Well-versed in the areas of air and water purification, disinfection, sterilization, and regenerative life support, URC has developed catalysts and reactor systems that rapidly oxidize alcohols, ketones, amides, amines, aromatics, and halocarbons in water using dissolved oxygen as the oxidant at moderate temperatures and pressures. Carbon dioxide, water, and constituent inorganic species are the primary derivatives of these oxidation reactions. When perchlorate, nitrite, and nitrate ions are destroyed by this process, they become the oxygen source, and are catalytically reduced, forming innocuous chloride ions and nitrogen gas.
With support from Marshall, URC applied for U.S. and European patent protection for this unique reduction reaction process, as well as the necessary catalysts involved. URC also licensed the rights of this technology to the Pittsburgh, Pennsylvania-based Calgon Carbon Corporation for use with the company's perchlorate/nitrate remediation process, otherwise known as ISEP.® Calgon's ISEP process is a continuous ion exchange system that achieves high perchlorate and nitrate removal with minimal production of waste. This method was incorporated into Calgon's ISEP+® system, which is capable of eradicating perchlorate and nitrate in the waste brine, thereby allowing the waste brine to be recycled or safely discharged into the environment.

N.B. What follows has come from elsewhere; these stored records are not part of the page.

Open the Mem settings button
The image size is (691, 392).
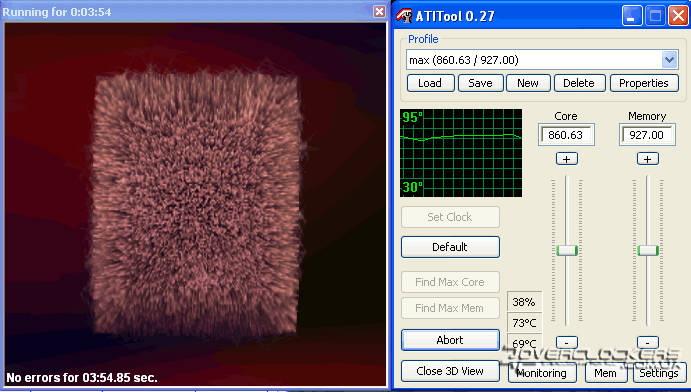[606, 374]
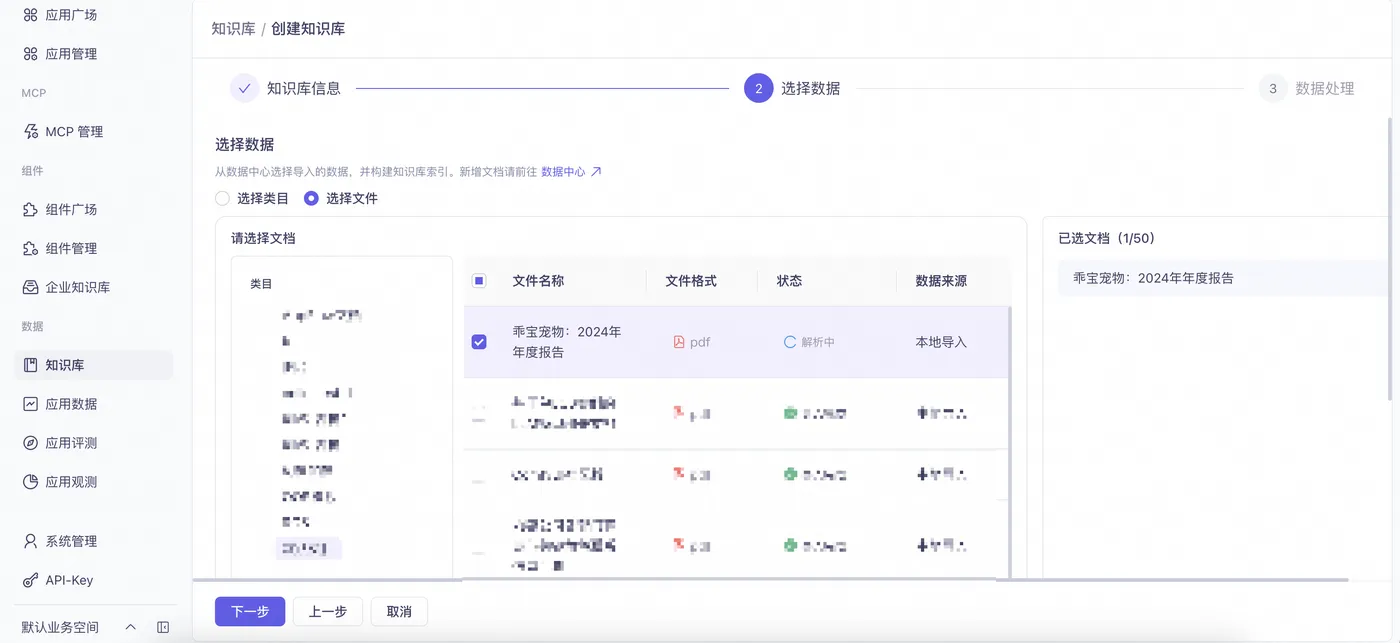Viewport: 1400px width, 643px height.
Task: Collapse sidebar using the panel icon
Action: point(163,627)
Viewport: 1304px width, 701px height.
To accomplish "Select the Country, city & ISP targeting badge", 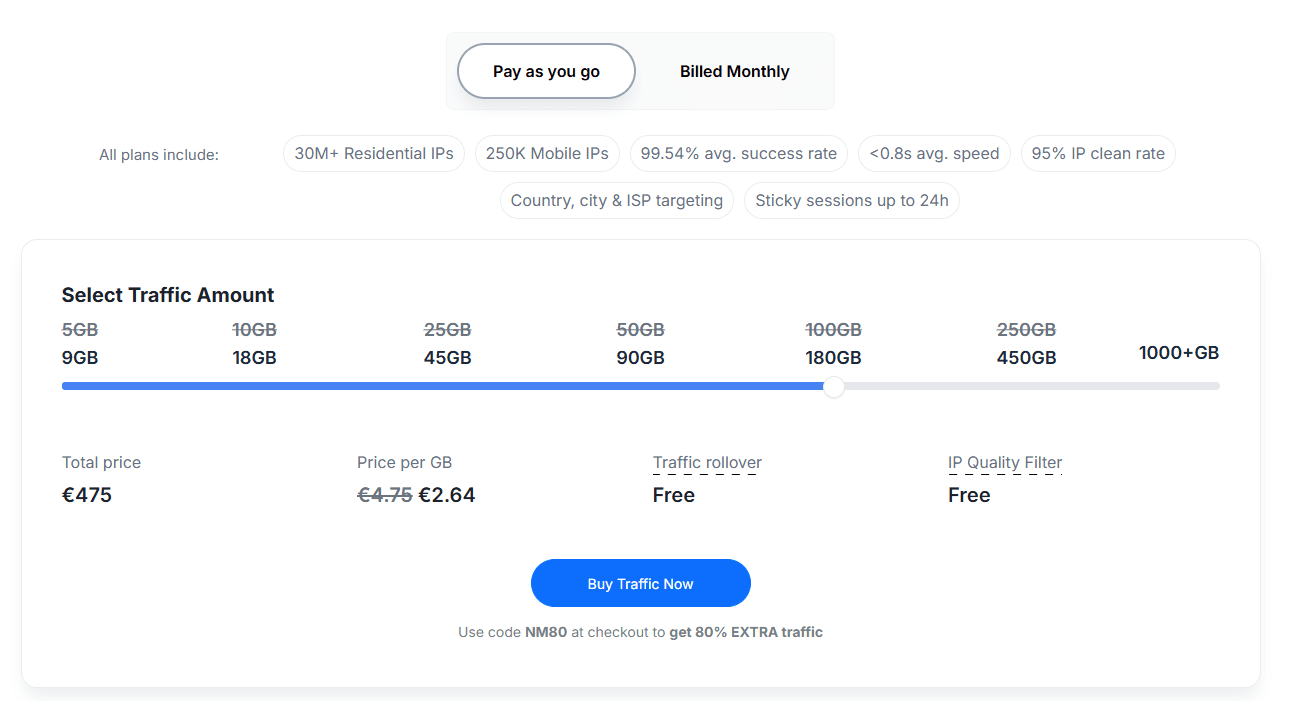I will [616, 200].
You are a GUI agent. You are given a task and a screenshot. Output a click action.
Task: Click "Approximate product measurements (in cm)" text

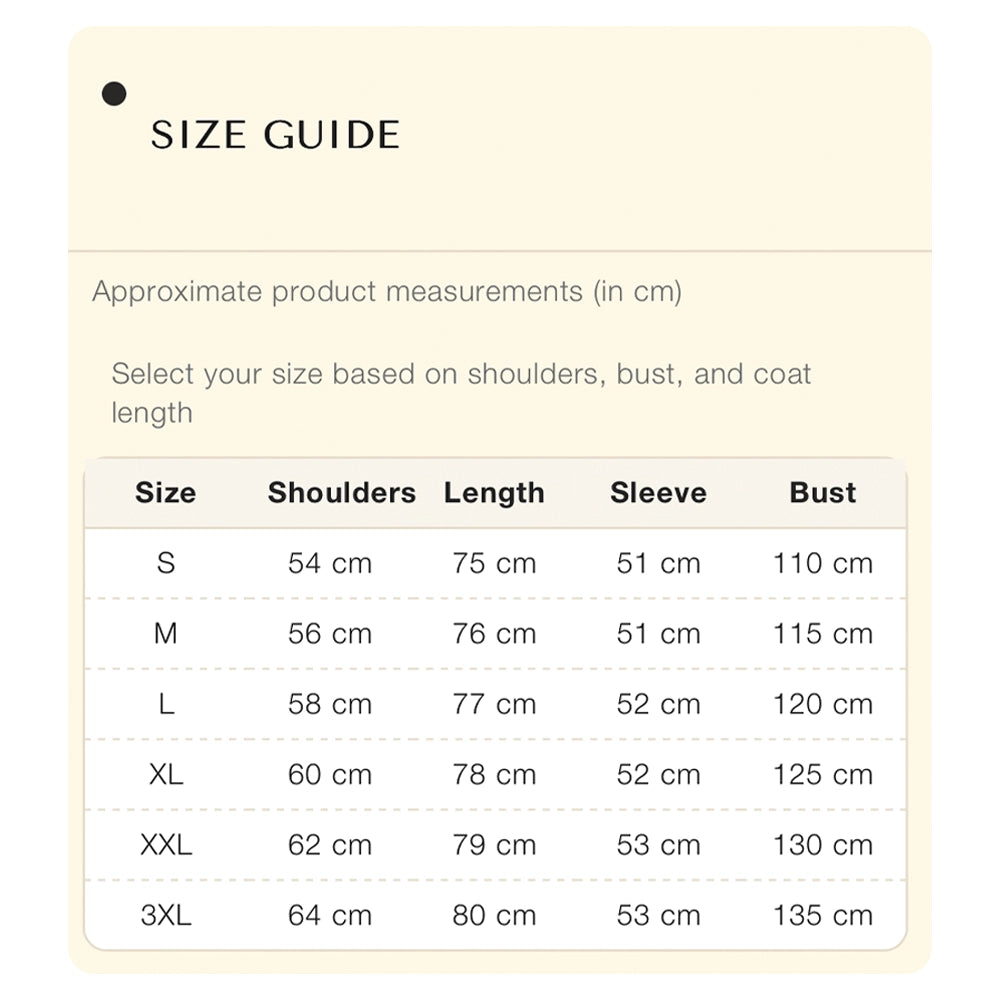point(387,292)
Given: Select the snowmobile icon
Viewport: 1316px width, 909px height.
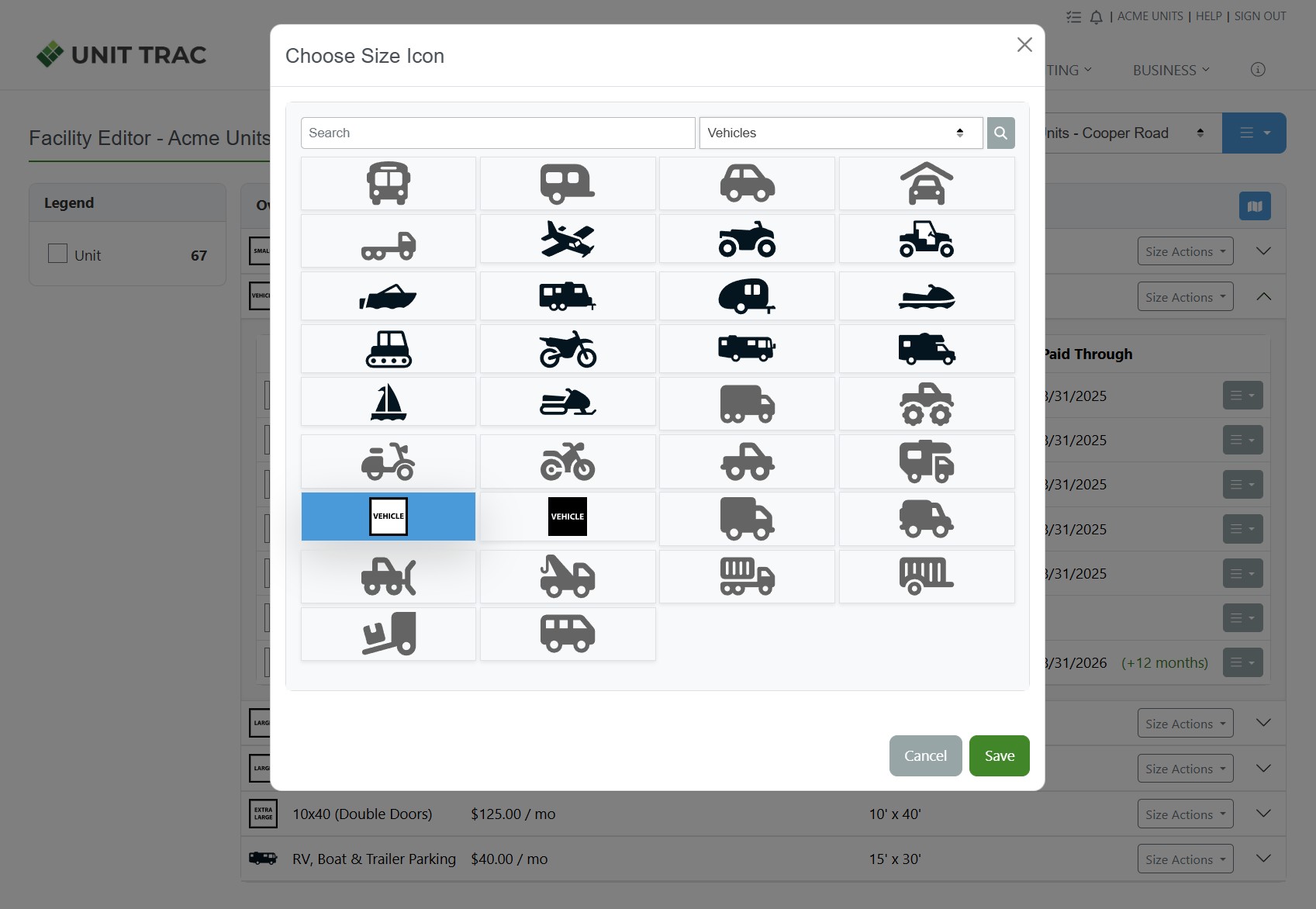Looking at the screenshot, I should pos(568,402).
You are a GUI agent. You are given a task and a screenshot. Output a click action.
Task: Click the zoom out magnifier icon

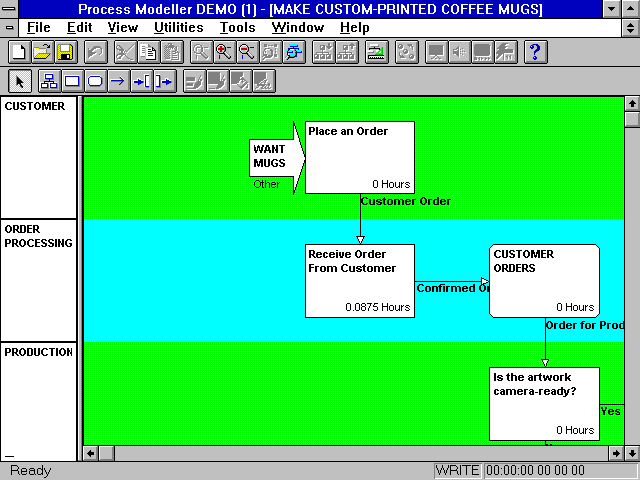pyautogui.click(x=246, y=52)
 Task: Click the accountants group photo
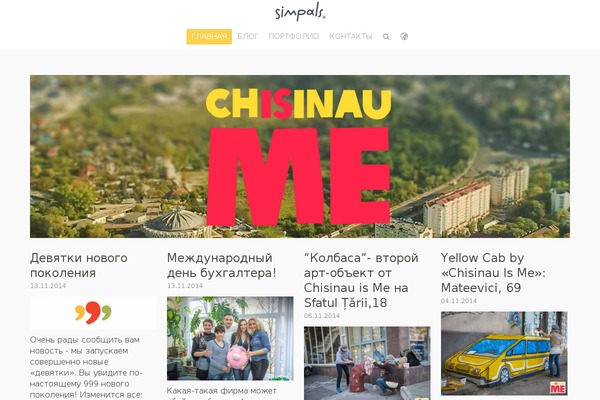coord(230,338)
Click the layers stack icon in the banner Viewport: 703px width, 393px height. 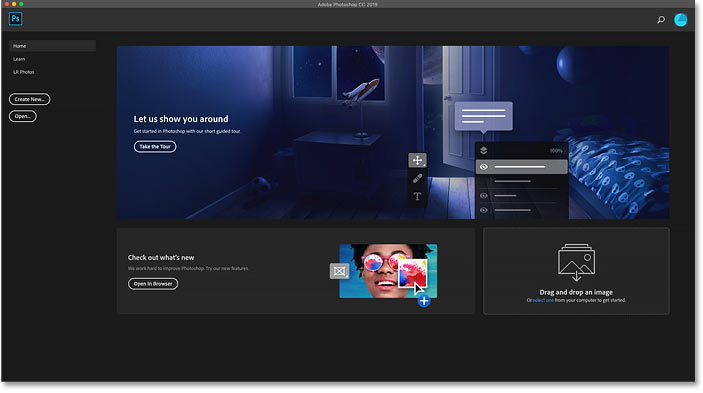tap(484, 151)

NASA sponsored a 7-month pilot study in which a prototype of the ISEP+ system successfully demonstrated the removal of perchlorate concentrations in water from as high as 1500 parts per billion (ppb) to less than 4 ppb, a non-detectable level. At the same time, perchlorate and nitrate ions in the ISEP regeneration brine were also completely destroyed, verifying the applicability of this technology. As for its first commercial challenge, the ISEP+ system is demonstrating remarkable results in an ongoing effort to destroy perchlorate in the water at the site of a former perchlorate manufacturing facility.
The alliance between URC and Calgon fosters NASA's goals to continue solving the mysteries of the Earth and space while protecting the environment, its present population, and future generations to come.
ISEP® and ISEP+® are registered trademarks of Calgon Carbon Corporation.